An Brett zwei versuchte Lenderman, einen Spieler, der 150 ELO Punkte mehr hat, zum dritten Mal in einem Monat zu besiegen. Er erreichte gegen Eljanov dann auch eine vorteilhafte Stellung dank seines Einfallsreichtums konnte er sogar einen entfernten Freibauern schaffen. Der Ukrainer, der mit seiner Mannschaft bei der Schacholympiade die Silbermedaille gewann  und nur um einen halben Punkt von den von Lenderman trainierten US-Amerikanern geschlagen wurde, fand aber einen nützlichen Abtausch und konnte sich in ein Remis retten. Elianov hat aber trotzdem, in nur einem Monat, 17 ELO Punkte wegen Lendermann verloren.


Chess.com sprach mit Lendermann über die Partie und über seine fantastischen Ergebnisse im letzten Monat:

Da keiner der Top 4 gewinnen konnte, hatte die große Verfolgergruppe die Möglichkeit, zu den führenden aufzuschließen. GM Nils Grandelius und Caruana trafen wie schon 2016 beim Isle of Man Turnier aufeinander und wieder endete die Partie unentschieden. GM Alexei Shirov hatte zum zweiten Mal in Folge Weiß, konnte aber gegen GM Viswanathan Anand's Berliner Mauer nichts ausrichten und musste sich ebenfalls mit einem Remis zufrieden geben.

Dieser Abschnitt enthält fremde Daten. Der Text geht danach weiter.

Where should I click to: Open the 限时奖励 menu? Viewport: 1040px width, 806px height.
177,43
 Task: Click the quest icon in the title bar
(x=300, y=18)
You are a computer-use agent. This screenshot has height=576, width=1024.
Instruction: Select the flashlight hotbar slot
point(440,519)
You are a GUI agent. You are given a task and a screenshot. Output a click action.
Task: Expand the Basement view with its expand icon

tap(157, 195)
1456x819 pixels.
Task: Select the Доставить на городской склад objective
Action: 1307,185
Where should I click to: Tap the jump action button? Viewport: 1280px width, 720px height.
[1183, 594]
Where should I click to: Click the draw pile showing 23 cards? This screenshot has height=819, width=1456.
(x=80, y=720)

Nach einer frühen Neuerung inklusive eines Bauernopfers in der Cambridge Springs Variante, versuchte GM Hikaru Nakamura über sechs Stunden lang aus einem ausgeglichenen Endspiel gegen GM S.P. Sethuraman etwas herauszupressen. Der Inder hielt aber das Remis und so endete eine Partie nach der anderen ohne Sieger.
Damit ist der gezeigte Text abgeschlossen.